### EXPLORE THE MATERIAL
a - Write out the portion of the passage on viral entry and uncoating inhibitors that opens with the words containing "Amantadine and rimantadine" and closes with "conjunctivitis, and encephalitis.", copying it word for word.
b - Continue the passage on viral entry and uncoating inhibitors, starting right after its final sentence.

### GIVEN PASSAGE
HIV infects a cell through fusion with the cell membrane, which requires two different cellular molecular participants, CD4 and a chemokine receptor (differing depending on the cell type). Approaches to blocking this virus/cell fusion have shown some promise in preventing entry of the virus into a cell. At least one of these entry inhibitors—a biomimetic peptide called enfuvirtide, or the brand name Fuzeon—has received FDA approval and has been in use for some time. Potentially, one of the benefits from the use of an effective entry-blocking or entry-inhibiting agent is that it potentially may not only prevent the spread of the virus within an infected individual but also the spread from an infected to an uninfected individual.

One possible advantage of the therapeutic approach of blocking viral entry (as opposed to the currently dominant approach of viral enzyme inhibition) is that it may prove more difficult for the virus to develop resistance to this therapy than for the virus to mutate or evolve its enzymatic protocols.

=====Uncoating inhibitors=====
Inhibitors of uncoating have also been investigated.

Amantadine and rimantadine have been introduced to combat influenza. These agents act on penetration and uncoating.

Pleconaril works against rhinoviruses, which cause the common cold, by blocking a pocket on the surface of the virus that controls the uncoating process. This pocket is similar in most strains of rhinoviruses and enteroviruses, which can cause diarrhea, meningitis, conjunctivitis, and encephalitis.

Some scientists are making the case that a vaccine against rhinoviruses, the predominant cause of the common cold, is achievable.

### DATA SUPPLIED

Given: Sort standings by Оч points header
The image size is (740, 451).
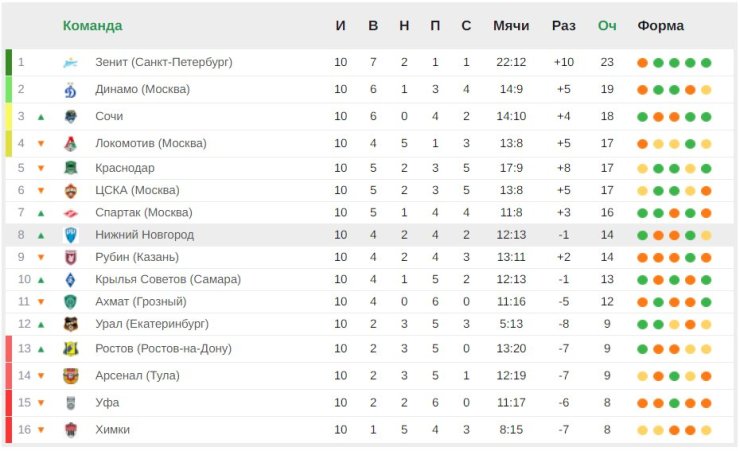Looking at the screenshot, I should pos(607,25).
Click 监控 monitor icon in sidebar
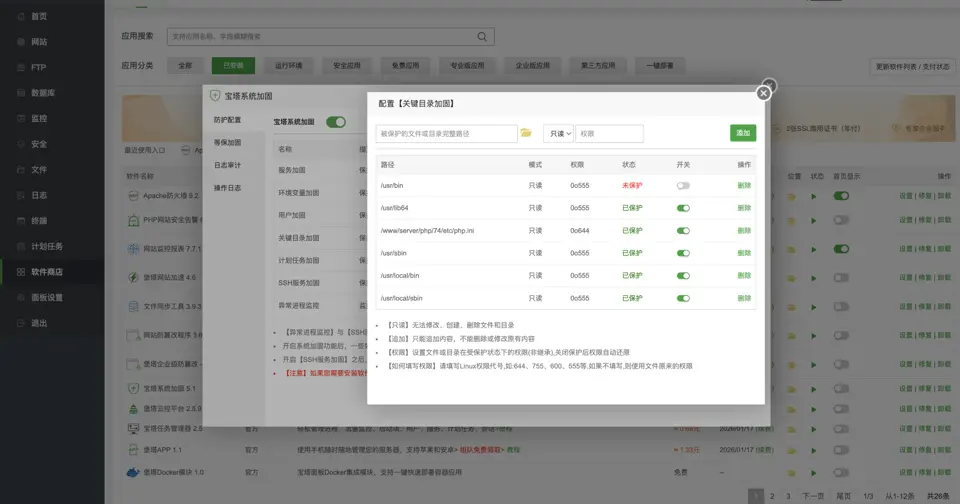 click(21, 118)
...
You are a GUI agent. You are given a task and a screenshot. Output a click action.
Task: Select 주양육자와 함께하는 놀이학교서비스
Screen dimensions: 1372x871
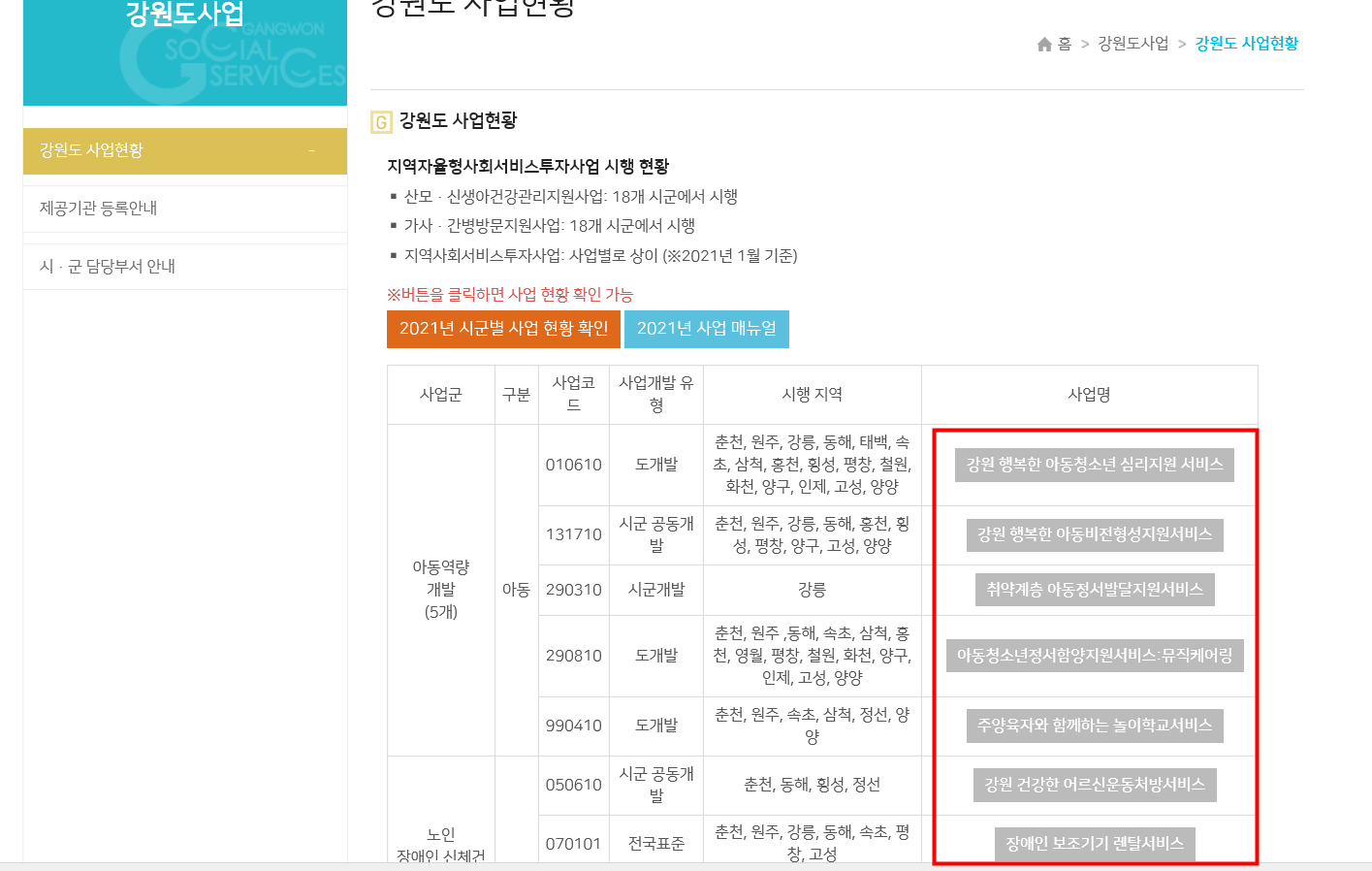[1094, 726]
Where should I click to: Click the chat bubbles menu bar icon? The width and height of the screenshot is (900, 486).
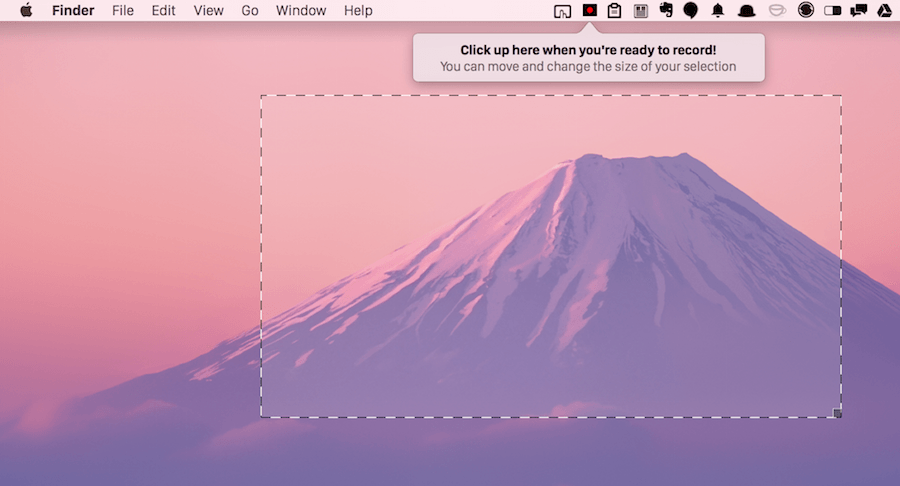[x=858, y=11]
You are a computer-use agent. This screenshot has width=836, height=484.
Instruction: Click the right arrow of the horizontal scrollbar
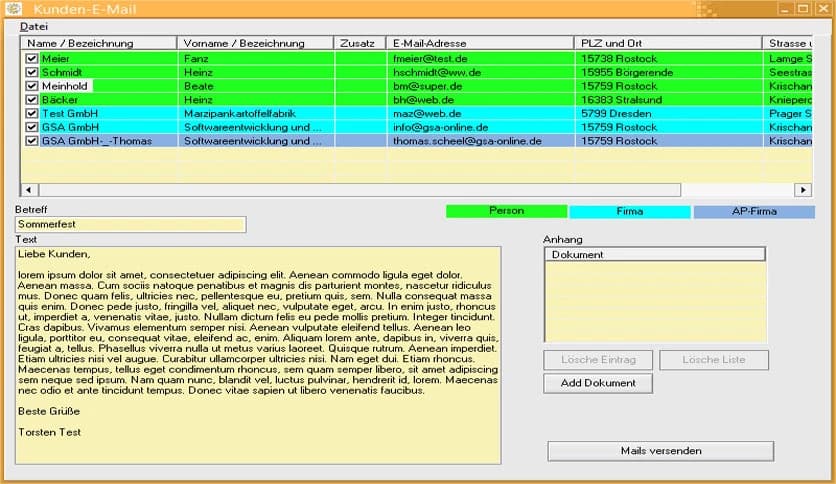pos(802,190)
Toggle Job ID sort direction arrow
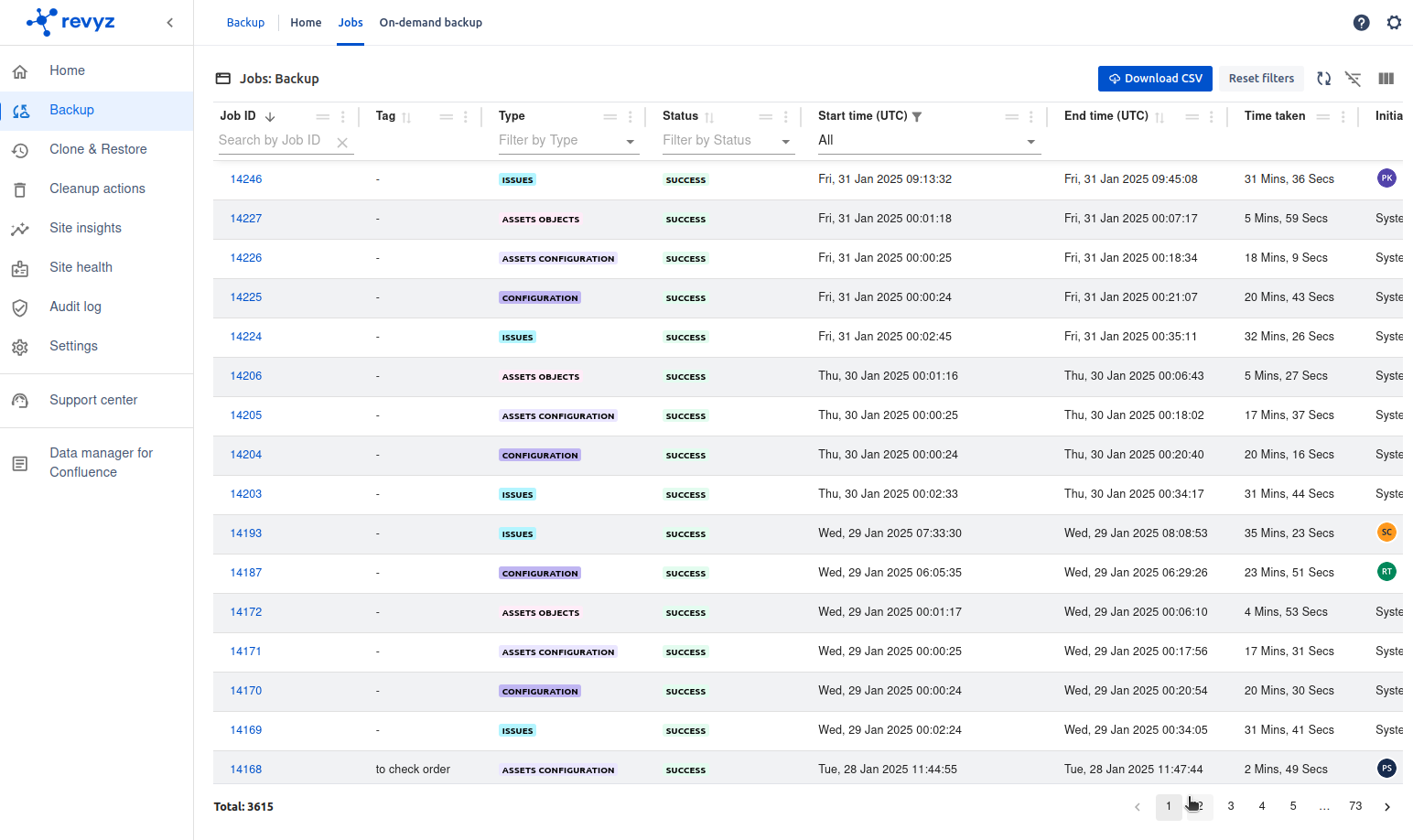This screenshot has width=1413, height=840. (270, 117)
--
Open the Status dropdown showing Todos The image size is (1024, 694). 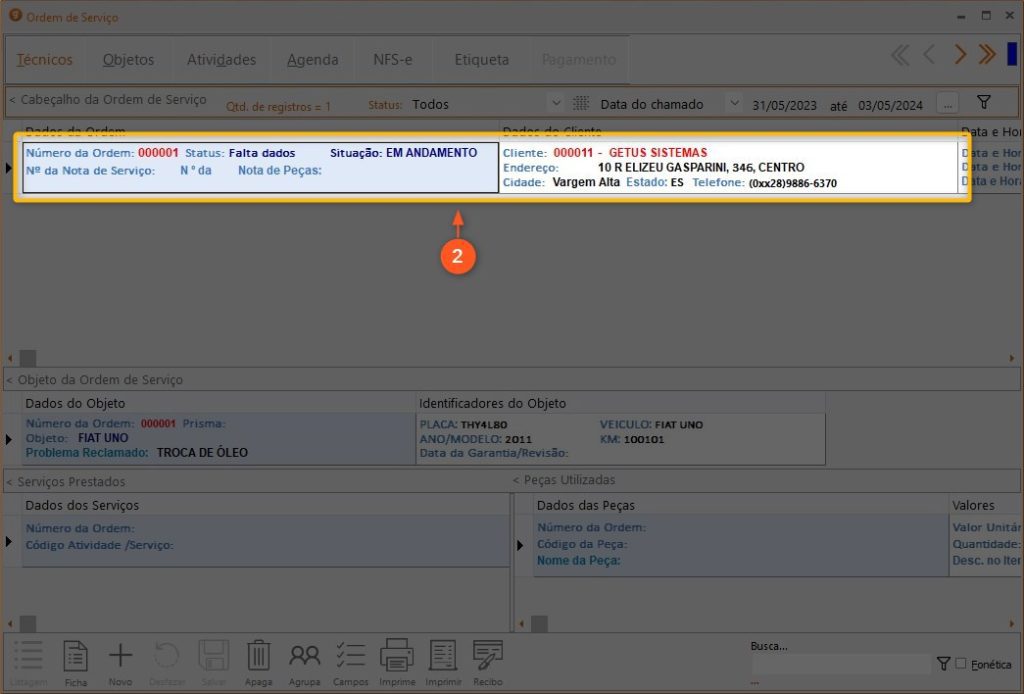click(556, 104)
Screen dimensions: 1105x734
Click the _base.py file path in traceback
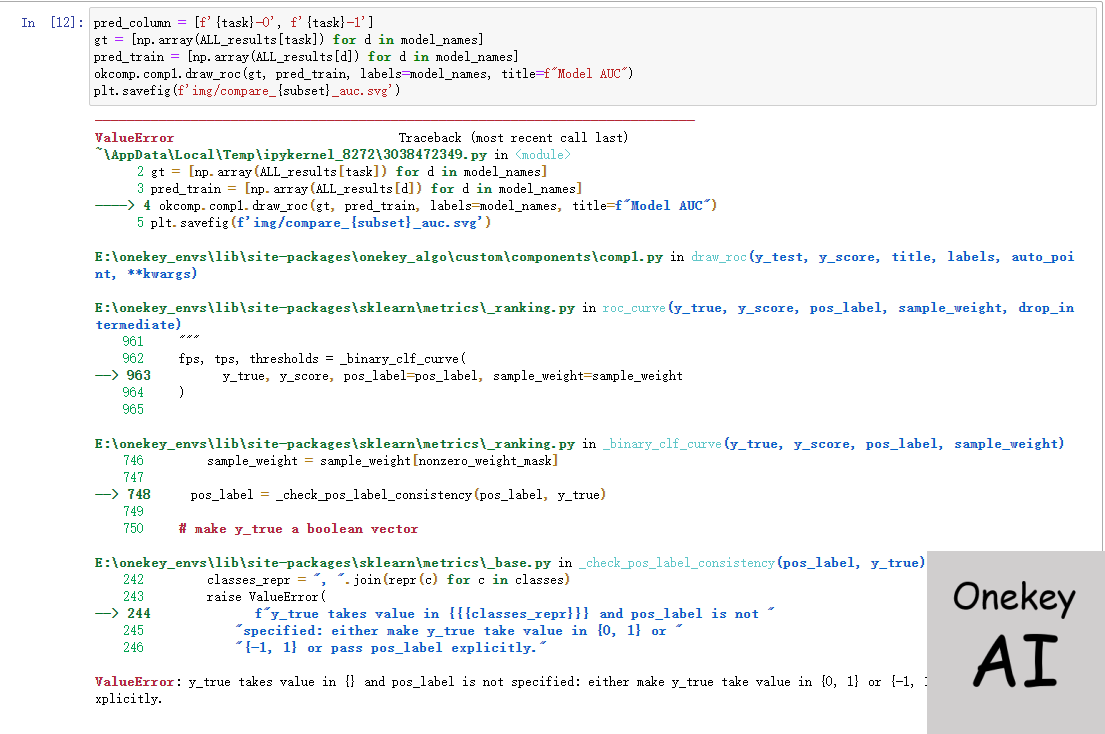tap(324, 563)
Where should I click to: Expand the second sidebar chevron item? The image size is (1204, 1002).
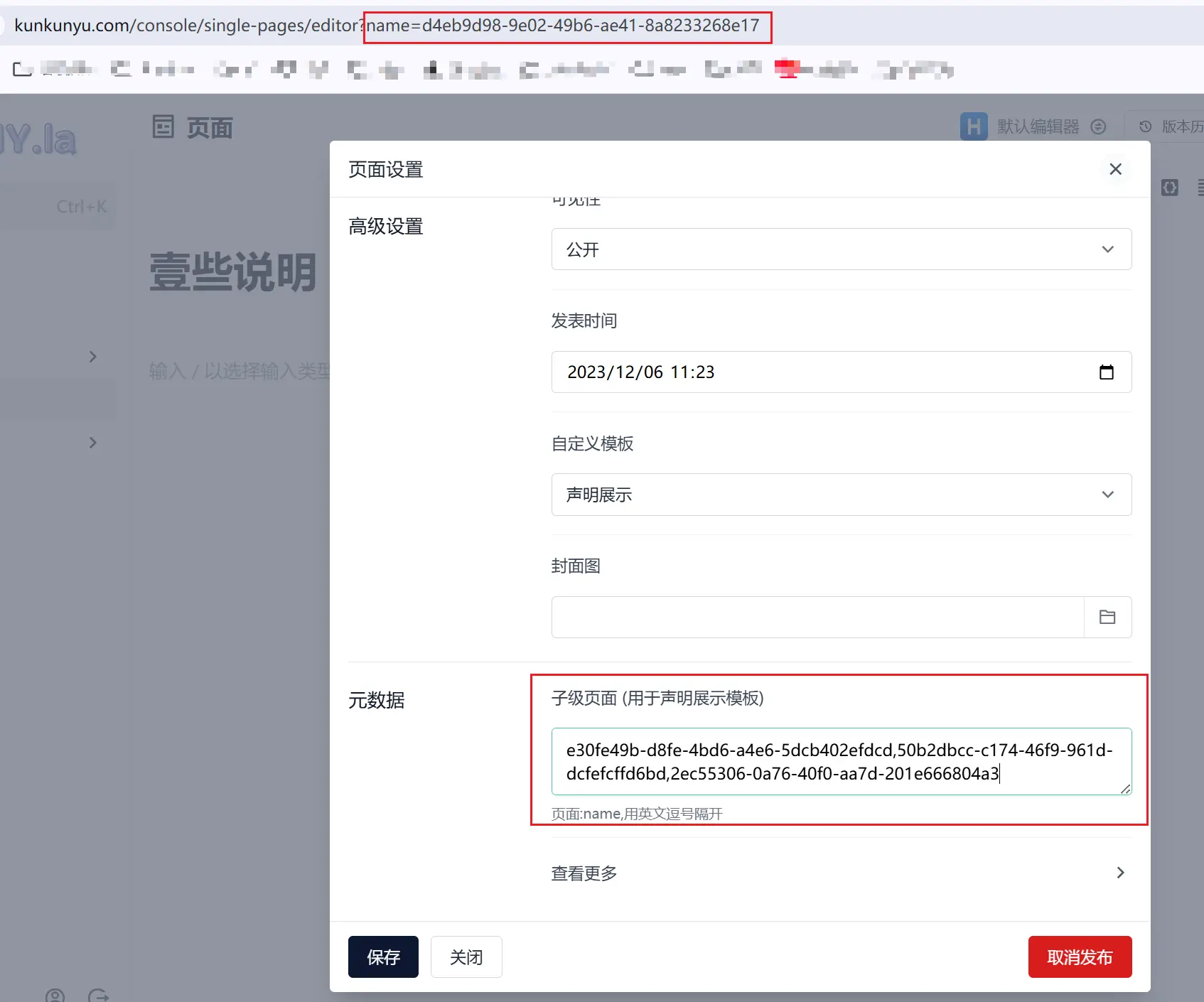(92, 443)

### ANSWERS BELOW
a -
Amantadine and rimantadine have been introduced to combat influenza. These agents act on penetration and uncoating.

Pleconaril works against rhinoviruses, which cause the common cold, by blocking a pocket on the surface of the virus that controls the uncoating process. This pocket is similar in most strains of rhinoviruses and enteroviruses, which can cause diarrhea, meningitis, conjunctivitis, and encephalitis.

b -
Vaccines that combine dozens of varieties of rhinovirus at once are effective in stimulating antiviral antibodies in mice and monkeys, researchers reported in Nature Communications in 2016.

Rhinoviruses are the most common cause of the common cold; other viruses such as respiratory syncytial virus, parainfluenza virus and adenoviruses can cause them too. Rhinoviruses also exacerbate asthma attacks. Although rhinoviruses come in many varieties, they do not drift to the same degree that influenza viruses do. A mixture of 50 inactivated rhinovirus types should be able to stimulate neutralizing antibodies against all of them to some degree.

====During viral synthesis====
A second approach is to target the processes that synthesize virus components after a virus invades a cell.

=====Reverse transcription=====
One way of doing this is to develop nucleotide or nucleoside analogues that look like the building blocks of RNA or DNA, but deactivate the enzymes that synthesize the RNA or DNA once the analogue is incorporated. This approach is more commonly associated with the inhibition of reverse transcriptase (RNA to DNA) than with "normal" transcriptase (DNA to RNA).

The first successful antiviral, aciclovir, is a nucleoside analogue, and is effective against herpesvirus infections. The first antiviral drug to be approved for treating HIV, zidovudine (AZT), is also a nucleoside analogue.

An improved knowledge of the action of reverse transcriptase has led to better nucleoside analogues to treat HIV infections. One of these drugs, lamivudine, has been approved to treat hepatitis B, which uses reverse transcriptase as part of its replication process. Researchers have gone further and developed inhibitors that do not look like nucleosides, but can still block reverse transcriptase.

Another target being considered for HIV antivirals include RNase H—which is a component of reverse transcriptase that splits the synthesized DNA from the original viral RNA.

=====Integrase=====
Another target is integrase, which integrate the synthesized DNA into the host cell genome. Examples of integrase inhibitors include raltegravir, elvitegravir, and dolutegravir.

=====Transcription=====
Once a virus genome becomes operational in a host cell, it then generates messenger RNA (mRNA) molecules that direct the synthesis of viral proteins. Production of mRNA is initiated by proteins known as transcription factors. Several antivirals are now being designed to block attachment of transcription factors to viral DNA.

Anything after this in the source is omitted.